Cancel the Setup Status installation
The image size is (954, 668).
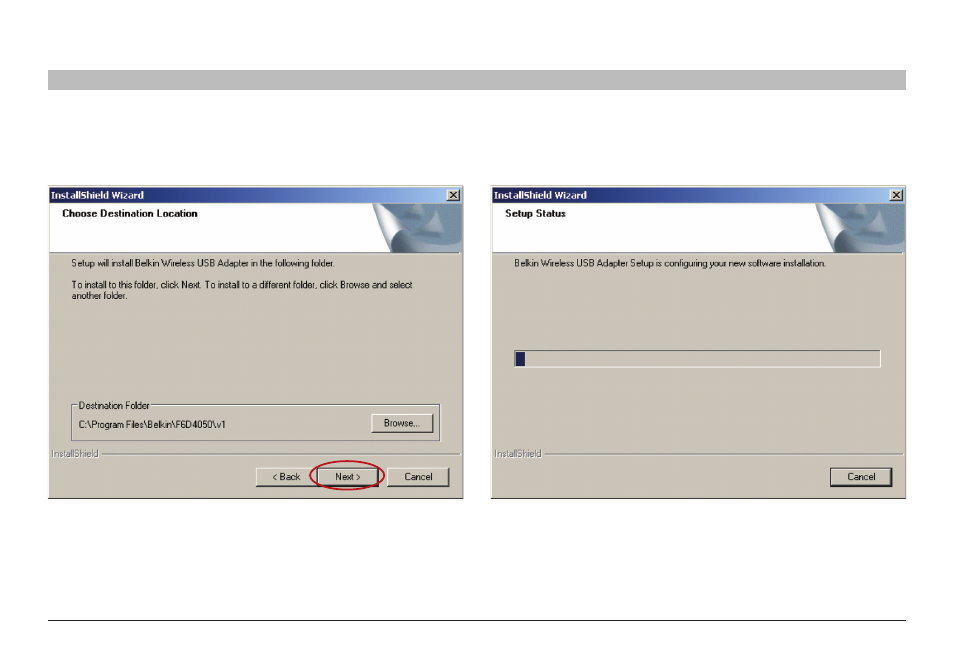pyautogui.click(x=861, y=476)
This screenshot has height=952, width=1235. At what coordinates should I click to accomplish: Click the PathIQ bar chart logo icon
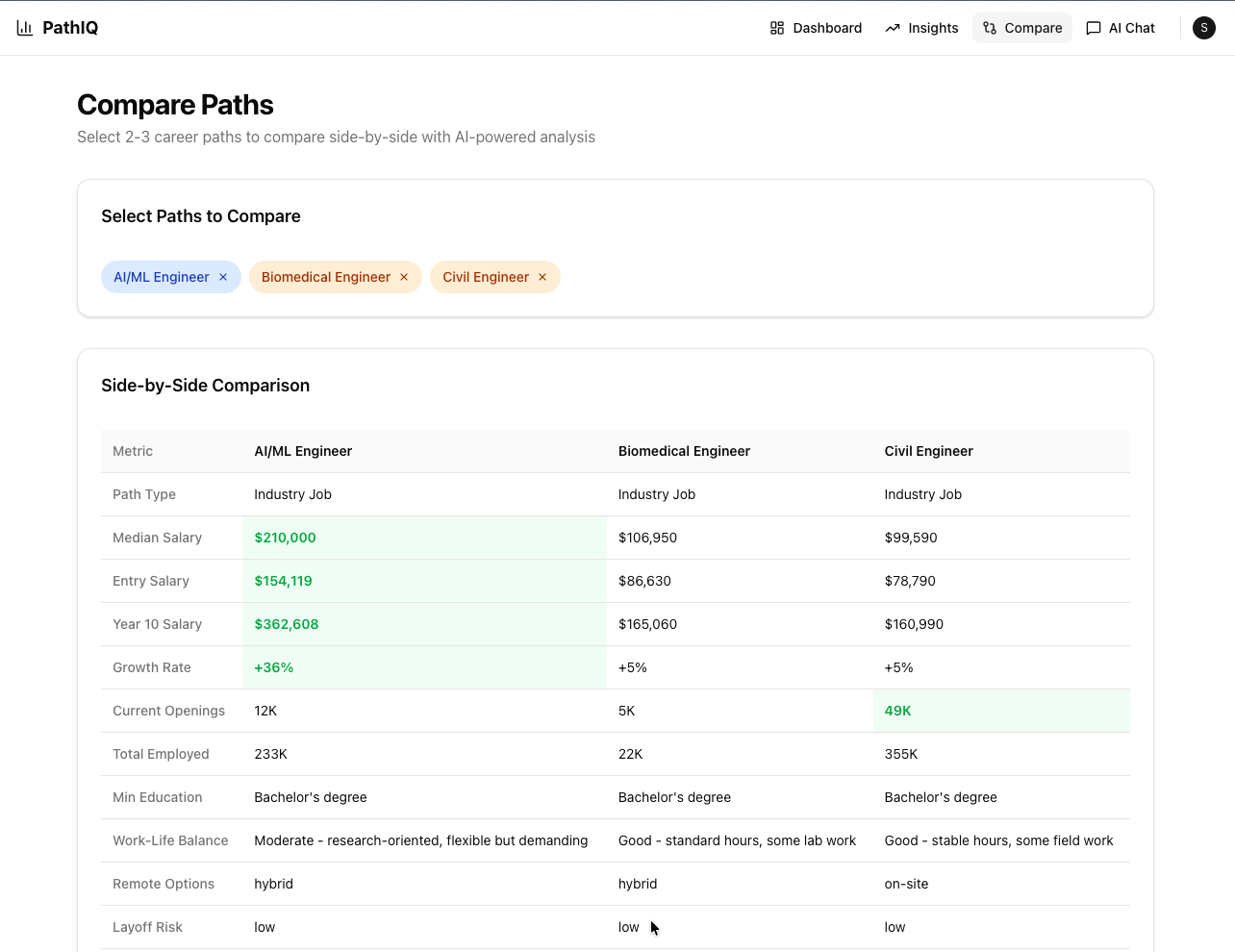click(25, 28)
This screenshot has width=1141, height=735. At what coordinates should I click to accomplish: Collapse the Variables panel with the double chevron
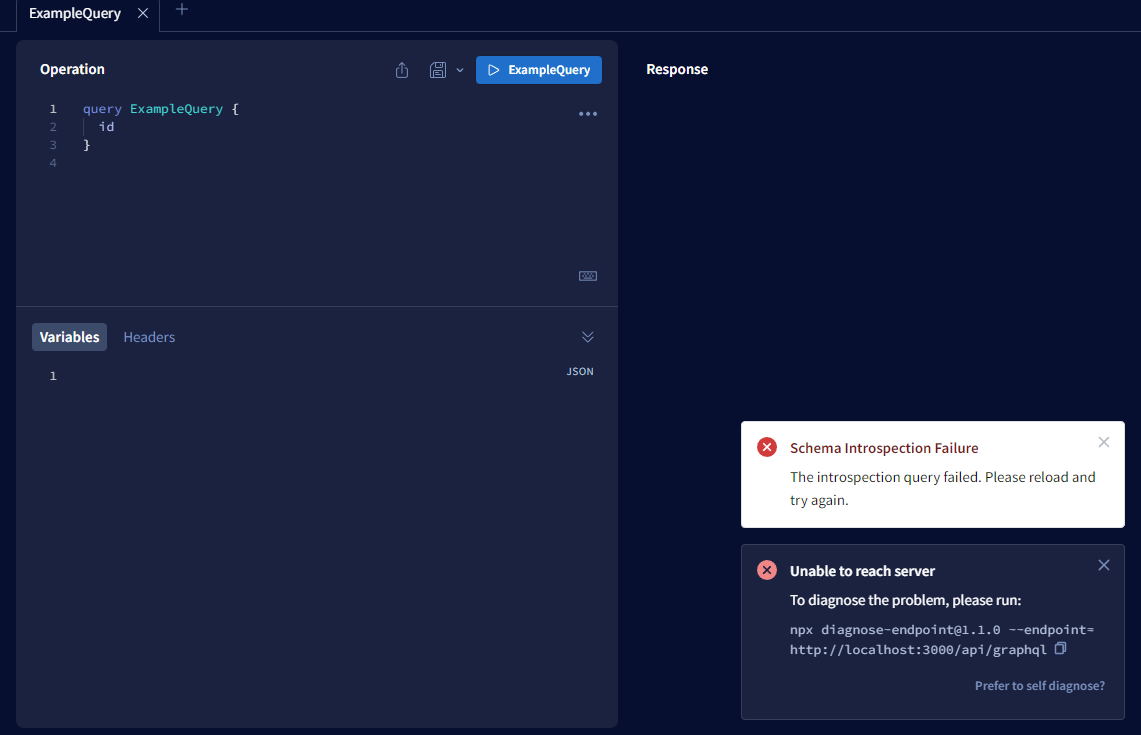click(x=588, y=336)
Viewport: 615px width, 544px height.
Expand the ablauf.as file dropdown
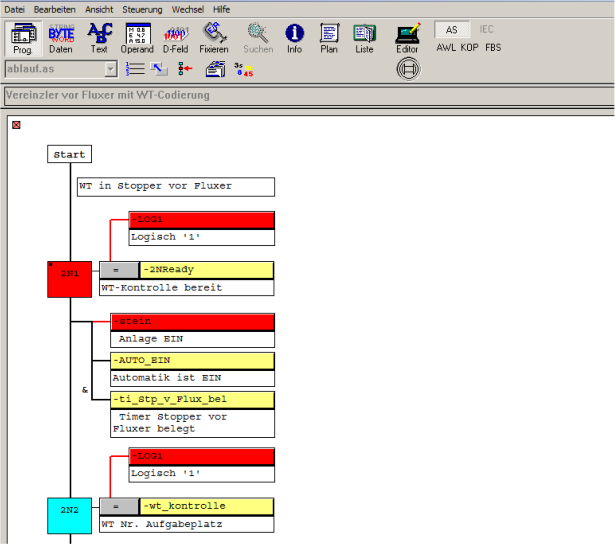pyautogui.click(x=110, y=69)
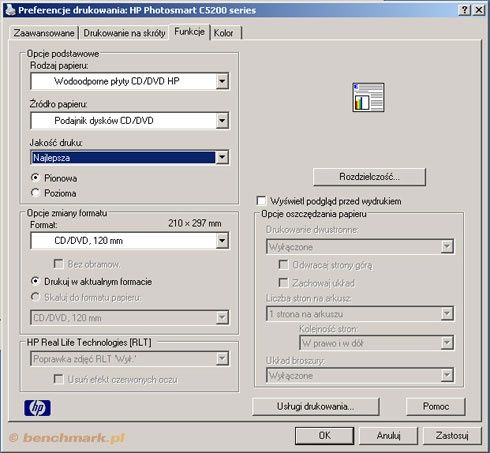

· · · · ·

# WHAT YOU WILL DO:
Exact transcription of the full listing above is required; images do not belong in it.

# PROBLEM SOLUTION:
Cancel the Setup Status installation
The image size is (954, 668).
pyautogui.click(x=861, y=476)
This screenshot has height=952, width=1235. At what coordinates should I click to accomplish: Click the PathIQ bar chart logo icon
click(25, 28)
This screenshot has width=1141, height=735. At what coordinates should I click to accomplish: Collapse the Variables panel with the double chevron
click(x=588, y=336)
Viewport: 615px width, 544px height.
Expand the ablauf.as file dropdown
pyautogui.click(x=110, y=69)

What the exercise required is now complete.